214pにある1980年にNIH臨床センターでがん研究プロジェクトのリーダーだったゴードン・ズブロッドの結論が痛々しい。
「ある薬ががんに効くと最初に発見した人は、ほとんどの場合、最初からがんの薬を発見しようと思っていたわけではない。その薬の生物学的研究を行おうとした最初の動機、理論はほとんどが基礎研究、開発研究、大学、産業界など、他のところから来ている。そして大抵、がん以外の分野である。だから薬の最初の発見に関しては、計画して実行することは不可能なのだ。」
そういう事例がびっしりとあらゆる分野の医学において見られることがこの本でよ〜く分かる。お医者さんも開発者も大変ね。でもそうやってトライしながらエラーして「あれ?なんだろう?これ。ひょっとして何かみつけちゃった?」というのが必要なんだろう。そしてそういう訳わかんない発見を見付けられる瞬間を大事にしろと切々と若干のユーモアを含めて解説してる。

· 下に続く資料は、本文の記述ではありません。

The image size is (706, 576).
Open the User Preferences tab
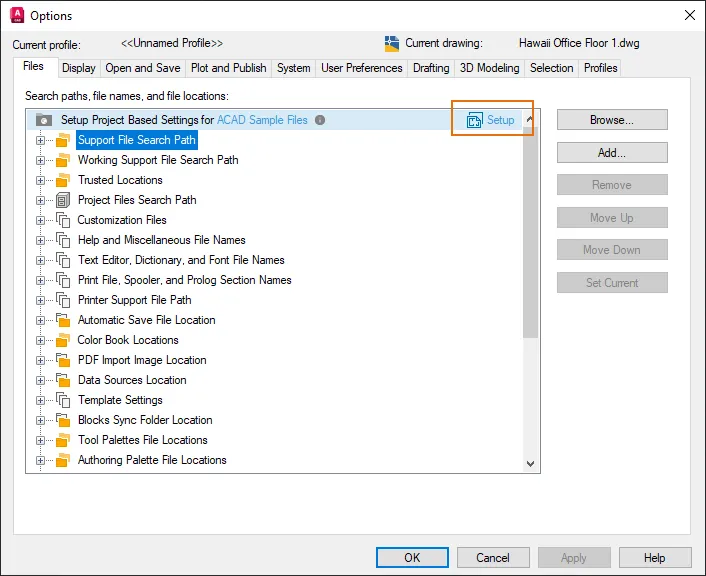point(362,68)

同じ章の206pにあるこんなのが正しいんだろうなぁ。これが1945年の答申なんだってんだからちょっと驚く。
過去において医学の発見は、しばしば非常に離れた、予想もしない領域から起きている。これはおそらく未来においても同じであろう。循環器病、腎臓病、がん、その他の手に負えない病気の治療において重要な進歩が、今後起きないとはいえない。起きるとすれば、おそらく予想外なもので、これらの病気とは関係ない領域での根本的な発見によるものであろう.....発見は命令では生まれない。そして更なる進歩を得るには、医学の分野全体と関連する生化学、生理学、薬理学、細菌学、病理学、寄生虫学などがそろって発展しなくてはならない。
いい本でした。医学のド素人が読んでも迷子になったりしないので、医学関連に興味が無い人に特にオススメしたい。